Trump's policies: from disbelief to denial

Text in which the author advocates ideas and draws conclusions based on his or her interpretation of facts and data

After the initial stupor caused by the US trade offensive , the global economy has entered a strange period of decoupling between the perception of uncertainty and data that reveal a certain resilience. In Spain, too, the persistently healthy economic momentum contrasts with the succession of external shocks and the vicissitudes of national politics. This sense of immunity, however, cannot last indefinitely.
For now, the markets are optimistic, given that stock markets have completely erased their losses following "Liberation Day." The Nasdaq has risen almost 7% so far this year, the Euro Stoxx 50 has risen 12%, and the Ibex 35 has risen a staggering 22%. In other words, savers are incredulous at the incendiary (and reversible) statements of President Donald Trump, considering that the US economy can withstand both a 10% tariff and a 25% increase in public debt, which is what is anticipated following the approval of the Republican administration's "beautiful" tax reform . Markets are also betting on interest rate cuts, especially when there is a change at the head of the Federal Reserve. And they are also betting on a manageable impact of the trade war on this side of the Atlantic.
This perception is also supported by the most recent macroeconomic data, which are consistent with a 0.6% GDP growth in the US in the second quarter, according to the GDPnow indicator, and in the eurozone, according to the PMI indicator, as well as in Spain (0.5%, according to Funcas).
Given these encouraging signs, it's worth noting two factors of vulnerability. First, the impact of tariffs on international trade is imminent: stockpiling by companies, or early shipments to the US, have mitigated the impact of trade restrictions. But these practices only provide temporary remedies: over time, trade will inevitably suffer from the trade war, even in the favorable scenario of a general surcharge of no more than 10% on European products, and somewhat higher in the case of automobiles, steel, aluminum, and some agricultural products.
Second, markets do not seem to have absorbed the inherent inconsistency of US economic policy. On the one hand, tariffs generate distrust among investors, as protectionism raises production costs, disrupts supply chains, and ultimately erodes productive potential. On the other hand, the US needs these same investors to finance an already rampant public deficit that will worsen with tax cuts. In other words, Trump's economic policy generates further imbalances while undermining investors' incentives to continue financing them.
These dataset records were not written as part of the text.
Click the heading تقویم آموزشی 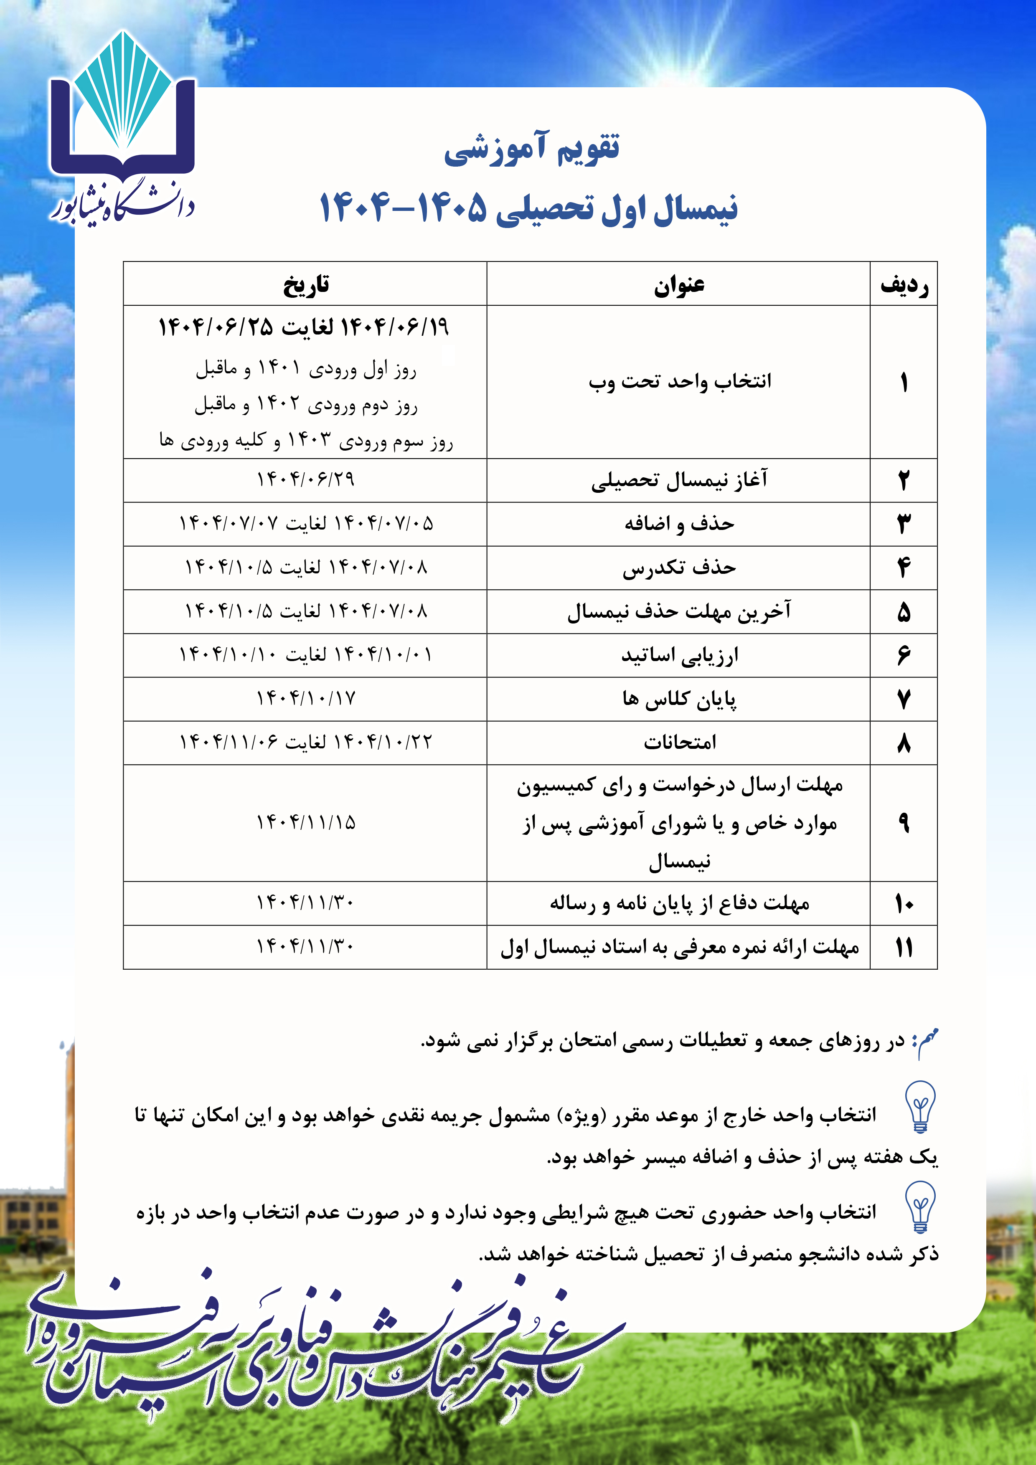click(x=532, y=149)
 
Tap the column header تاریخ click(x=306, y=284)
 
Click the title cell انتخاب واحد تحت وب click(x=679, y=382)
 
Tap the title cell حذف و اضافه click(x=679, y=524)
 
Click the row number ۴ click(x=904, y=567)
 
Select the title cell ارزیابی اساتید click(x=679, y=655)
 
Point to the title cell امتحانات click(x=679, y=743)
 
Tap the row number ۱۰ click(x=904, y=903)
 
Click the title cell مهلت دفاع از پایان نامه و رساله click(x=679, y=903)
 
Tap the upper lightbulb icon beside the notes click(x=920, y=1106)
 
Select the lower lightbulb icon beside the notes click(x=920, y=1206)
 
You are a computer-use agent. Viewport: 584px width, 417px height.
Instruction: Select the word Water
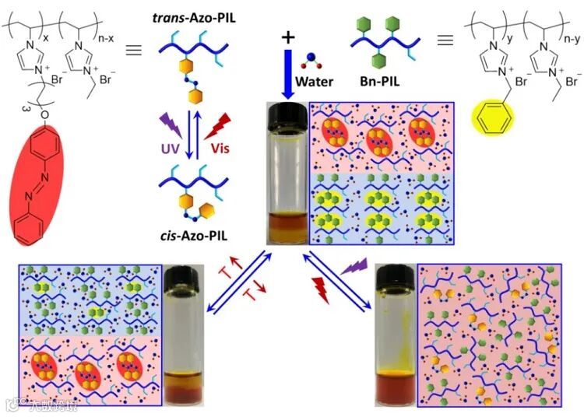click(315, 81)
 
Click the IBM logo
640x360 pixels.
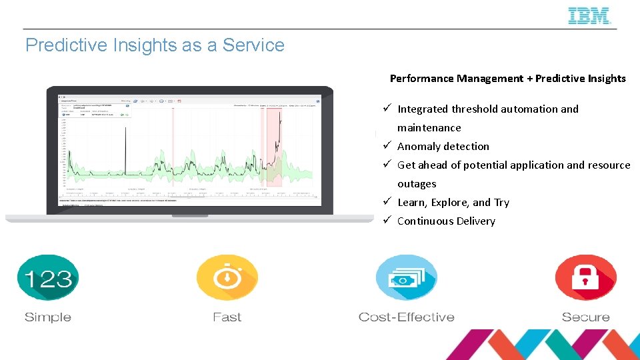(x=589, y=16)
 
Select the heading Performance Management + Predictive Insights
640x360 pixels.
(x=507, y=79)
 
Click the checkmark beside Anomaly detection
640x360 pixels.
(x=386, y=146)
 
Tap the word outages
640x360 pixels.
(x=417, y=184)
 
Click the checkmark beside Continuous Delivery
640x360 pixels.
(x=386, y=221)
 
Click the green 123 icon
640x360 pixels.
(x=47, y=278)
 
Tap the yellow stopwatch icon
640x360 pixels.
(x=227, y=278)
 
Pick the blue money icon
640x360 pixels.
(x=406, y=278)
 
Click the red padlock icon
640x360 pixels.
(x=585, y=278)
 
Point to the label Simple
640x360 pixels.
(x=47, y=317)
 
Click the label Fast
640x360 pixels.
(x=227, y=317)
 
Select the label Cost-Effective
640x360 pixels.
(x=406, y=317)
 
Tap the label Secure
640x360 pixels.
(x=585, y=317)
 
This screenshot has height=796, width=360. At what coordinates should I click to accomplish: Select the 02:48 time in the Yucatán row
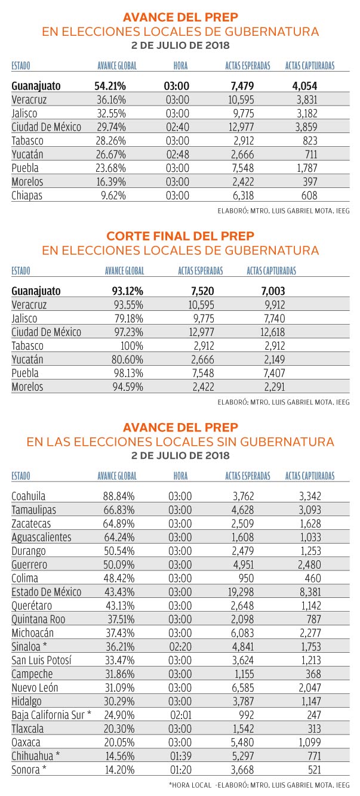[177, 154]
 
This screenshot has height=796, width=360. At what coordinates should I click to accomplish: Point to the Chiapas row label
[27, 195]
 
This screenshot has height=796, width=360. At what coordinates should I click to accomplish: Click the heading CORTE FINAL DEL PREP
[180, 236]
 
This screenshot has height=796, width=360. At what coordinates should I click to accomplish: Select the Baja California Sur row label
[51, 715]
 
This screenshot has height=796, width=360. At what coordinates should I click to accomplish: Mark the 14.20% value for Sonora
[121, 770]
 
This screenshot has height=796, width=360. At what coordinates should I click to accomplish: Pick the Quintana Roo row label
[38, 619]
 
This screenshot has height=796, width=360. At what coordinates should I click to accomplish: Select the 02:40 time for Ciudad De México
[177, 127]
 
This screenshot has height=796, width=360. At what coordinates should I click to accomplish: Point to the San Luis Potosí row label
[41, 660]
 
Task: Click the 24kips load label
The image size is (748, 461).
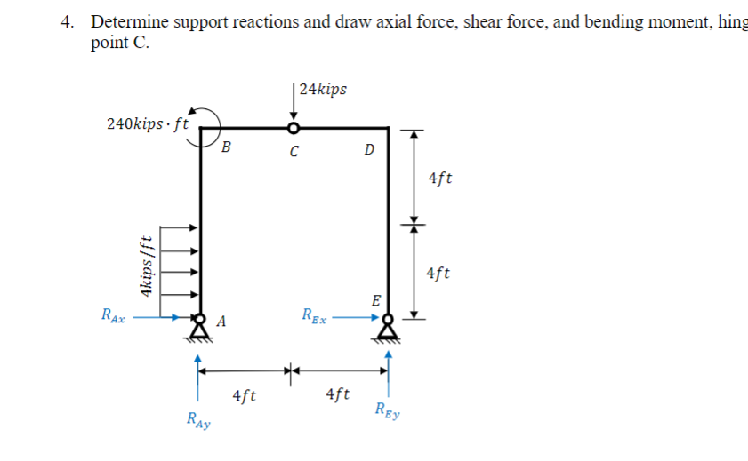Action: click(324, 89)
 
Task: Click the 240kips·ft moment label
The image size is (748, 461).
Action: click(147, 124)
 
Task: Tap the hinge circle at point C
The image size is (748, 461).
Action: click(294, 129)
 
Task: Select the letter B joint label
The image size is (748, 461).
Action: click(226, 147)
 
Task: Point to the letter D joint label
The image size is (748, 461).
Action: click(369, 147)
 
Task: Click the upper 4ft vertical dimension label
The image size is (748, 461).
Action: click(439, 178)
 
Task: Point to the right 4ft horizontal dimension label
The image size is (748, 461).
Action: click(339, 393)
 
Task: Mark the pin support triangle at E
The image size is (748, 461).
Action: click(387, 330)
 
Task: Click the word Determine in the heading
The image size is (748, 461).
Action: click(125, 22)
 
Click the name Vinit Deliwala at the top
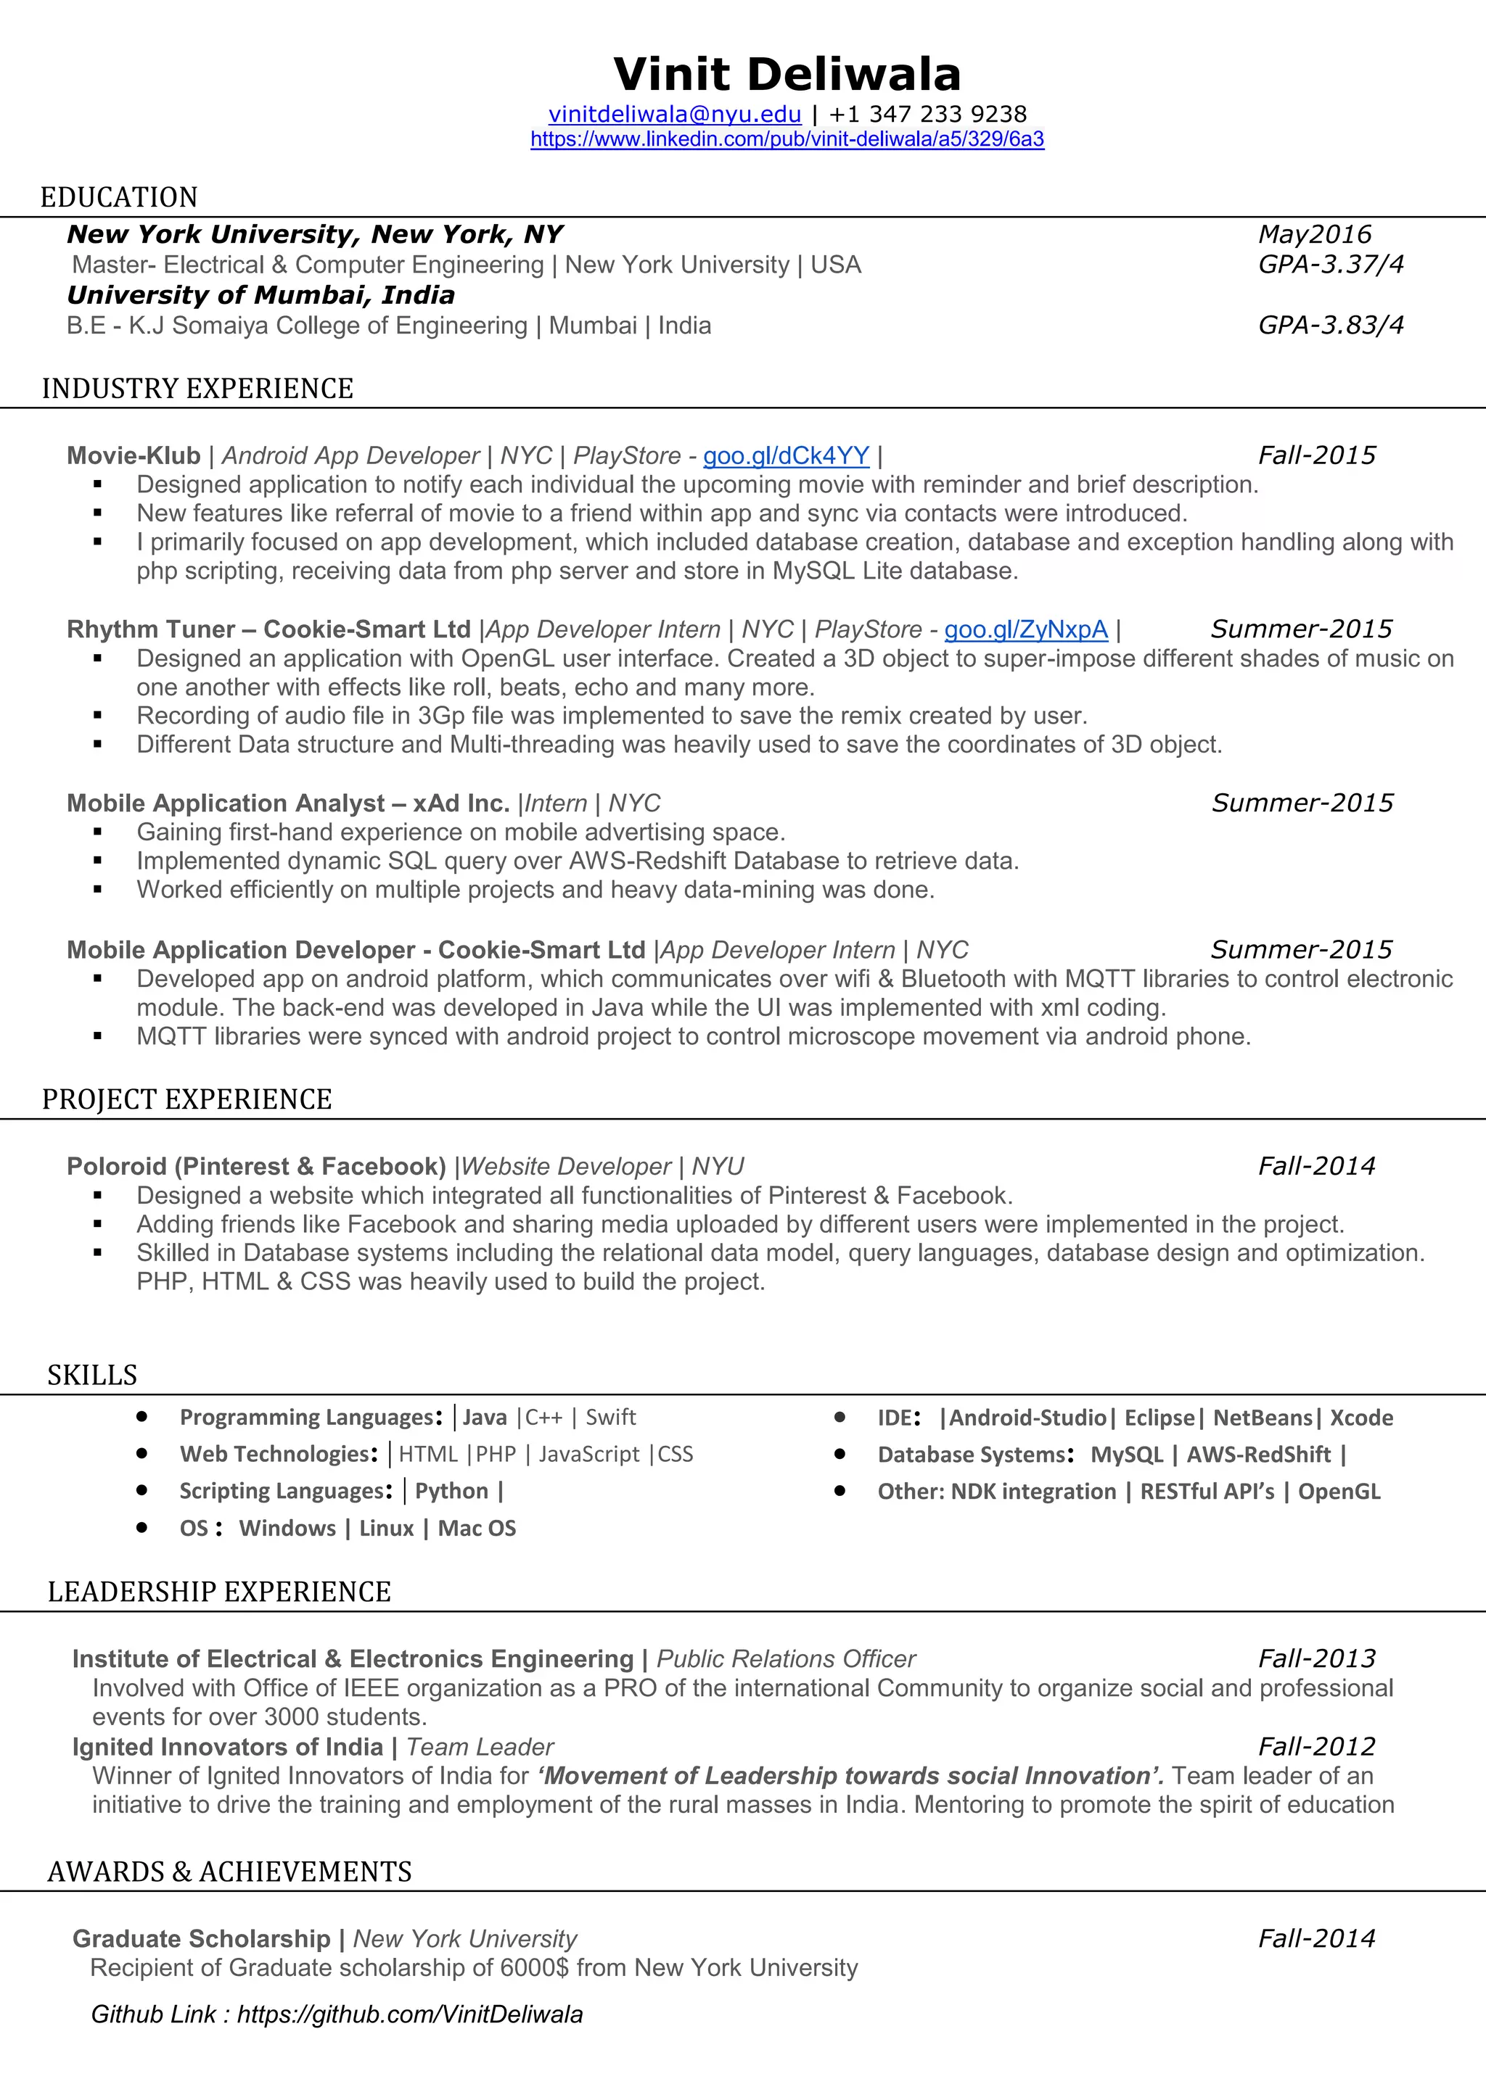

The appreciation of the euro, a currency that has begun to act as a safe haven, could be a collateral victim of this contradiction. While the single currency has already appreciated, the adjustment could be greater as protectionist threats materialize. As many other currencies, including the yuan itself, tend to move in step with the dollar, the euro's appreciation will have a global impact and could be a much more costly factor for exporters than the tariffs themselves.
Fortunately, the Spanish economy is relatively unaffected by both the escalation of tariffs and the consequences of the euro's appreciation against other currencies. This is because our trade flows primarily to the eurozone, with which we maintain a solid surplus. Given what is initially a favorable situation, however, the obstacle stems from the limited room for maneuver in our economic policy, with budgets prorogued indefinitely and a limited capacity to reach consensus on significant reforms or measures to offset the adversities of the international situation.
The single European currency was trading around $1.17 on Friday, 13% higher than the levels seen at the beginning of the year. The euro has also tended to appreciate against other currencies, such as the Chinese yuan (10.5%), making exports less competitive. The euro's appreciation is therefore almost universal and reflects an adjustment in capital movements, particularly in relation to portfolio investment, which has accelerated following the imposition of trade restrictions by the Trump administration in early April.